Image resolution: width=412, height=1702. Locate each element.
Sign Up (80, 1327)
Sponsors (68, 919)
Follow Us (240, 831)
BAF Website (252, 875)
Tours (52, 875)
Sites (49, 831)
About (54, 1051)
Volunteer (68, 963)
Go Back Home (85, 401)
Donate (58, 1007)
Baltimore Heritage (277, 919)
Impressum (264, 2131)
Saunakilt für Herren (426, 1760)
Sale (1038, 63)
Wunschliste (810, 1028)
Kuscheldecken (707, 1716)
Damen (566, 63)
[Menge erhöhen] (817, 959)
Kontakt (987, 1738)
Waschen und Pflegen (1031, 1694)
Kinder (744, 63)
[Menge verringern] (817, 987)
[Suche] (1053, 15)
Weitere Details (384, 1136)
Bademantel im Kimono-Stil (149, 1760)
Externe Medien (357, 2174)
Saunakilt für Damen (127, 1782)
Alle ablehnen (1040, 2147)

▬▬▬

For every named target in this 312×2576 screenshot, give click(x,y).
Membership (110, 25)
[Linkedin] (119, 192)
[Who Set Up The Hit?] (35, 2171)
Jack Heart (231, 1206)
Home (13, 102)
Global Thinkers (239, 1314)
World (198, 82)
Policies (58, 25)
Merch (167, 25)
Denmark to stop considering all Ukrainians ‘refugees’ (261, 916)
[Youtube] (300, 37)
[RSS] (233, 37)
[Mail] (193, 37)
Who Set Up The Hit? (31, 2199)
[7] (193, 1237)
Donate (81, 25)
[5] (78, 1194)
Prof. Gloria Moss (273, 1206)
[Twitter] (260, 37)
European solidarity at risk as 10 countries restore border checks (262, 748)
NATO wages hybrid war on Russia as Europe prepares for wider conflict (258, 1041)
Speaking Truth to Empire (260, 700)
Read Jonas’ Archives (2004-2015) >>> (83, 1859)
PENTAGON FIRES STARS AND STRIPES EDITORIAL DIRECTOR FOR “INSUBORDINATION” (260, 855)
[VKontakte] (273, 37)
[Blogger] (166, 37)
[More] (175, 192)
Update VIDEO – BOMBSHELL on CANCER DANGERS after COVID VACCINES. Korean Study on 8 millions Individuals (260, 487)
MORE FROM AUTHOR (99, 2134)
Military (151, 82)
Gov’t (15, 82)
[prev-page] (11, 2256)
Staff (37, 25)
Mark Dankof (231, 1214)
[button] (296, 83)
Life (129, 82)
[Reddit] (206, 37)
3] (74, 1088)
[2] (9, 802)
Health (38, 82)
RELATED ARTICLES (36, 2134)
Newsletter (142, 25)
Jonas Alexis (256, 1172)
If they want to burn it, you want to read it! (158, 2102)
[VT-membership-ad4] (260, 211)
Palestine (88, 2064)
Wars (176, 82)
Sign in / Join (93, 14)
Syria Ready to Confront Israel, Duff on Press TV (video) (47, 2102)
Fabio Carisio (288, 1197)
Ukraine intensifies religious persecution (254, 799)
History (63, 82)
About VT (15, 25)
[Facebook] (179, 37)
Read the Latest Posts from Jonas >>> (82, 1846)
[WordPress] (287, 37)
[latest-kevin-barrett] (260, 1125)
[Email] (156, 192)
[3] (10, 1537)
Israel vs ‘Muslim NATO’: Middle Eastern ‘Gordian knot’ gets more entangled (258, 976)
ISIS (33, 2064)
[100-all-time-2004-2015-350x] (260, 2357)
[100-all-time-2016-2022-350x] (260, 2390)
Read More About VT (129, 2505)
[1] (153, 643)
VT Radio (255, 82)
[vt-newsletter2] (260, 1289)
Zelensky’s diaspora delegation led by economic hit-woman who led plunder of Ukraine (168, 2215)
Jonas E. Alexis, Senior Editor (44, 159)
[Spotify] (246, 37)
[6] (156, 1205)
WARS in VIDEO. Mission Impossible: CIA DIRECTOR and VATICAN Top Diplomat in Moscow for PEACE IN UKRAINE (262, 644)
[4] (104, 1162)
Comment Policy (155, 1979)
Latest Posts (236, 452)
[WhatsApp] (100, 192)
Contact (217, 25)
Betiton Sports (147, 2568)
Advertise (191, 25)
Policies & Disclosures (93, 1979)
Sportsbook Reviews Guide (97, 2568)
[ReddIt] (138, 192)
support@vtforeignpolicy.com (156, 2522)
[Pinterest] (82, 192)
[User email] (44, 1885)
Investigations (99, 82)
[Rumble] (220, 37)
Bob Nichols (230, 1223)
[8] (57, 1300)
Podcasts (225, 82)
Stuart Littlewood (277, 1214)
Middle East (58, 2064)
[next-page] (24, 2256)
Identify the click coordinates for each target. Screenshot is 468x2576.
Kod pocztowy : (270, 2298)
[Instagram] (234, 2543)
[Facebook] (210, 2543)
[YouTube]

▬▬▬

:: WORK TASK ::
The response must hold only the lines above from the line with "Life (129, 82)" through the line with "VT Radio (255, 82)", each copied exactly, both ends kept.

:: EXPECTED ANSWER ::
Life (129, 82)
[Reddit] (206, 37)
3] (74, 1088)
[2] (9, 802)
Health (38, 82)
RELATED ARTICLES (36, 2134)
Newsletter (142, 25)
Jonas Alexis (256, 1172)
If they want to burn it, you want to read it! (158, 2102)
[VT-membership-ad4] (260, 211)
Palestine (88, 2064)
Wars (176, 82)
Sign in / Join (93, 14)
Syria Ready to Confront Israel, Duff on Press TV (video) (47, 2102)
Fabio Carisio (288, 1197)
Ukraine intensifies religious persecution (254, 799)
History (63, 82)
About VT (15, 25)
[Facebook] (179, 37)
Read the Latest Posts from Jonas >>> (82, 1846)
[WordPress] (287, 37)
[latest-kevin-barrett] (260, 1125)
[Email] (156, 192)
[3] (10, 1537)
Israel vs ‘Muslim NATO’: Middle Eastern ‘Gordian knot’ gets more entangled (258, 976)
ISIS (33, 2064)
[100-all-time-2004-2015-350x] (260, 2357)
[100-all-time-2016-2022-350x] (260, 2390)
Read More About VT (129, 2505)
[1] (153, 643)
VT Radio (255, 82)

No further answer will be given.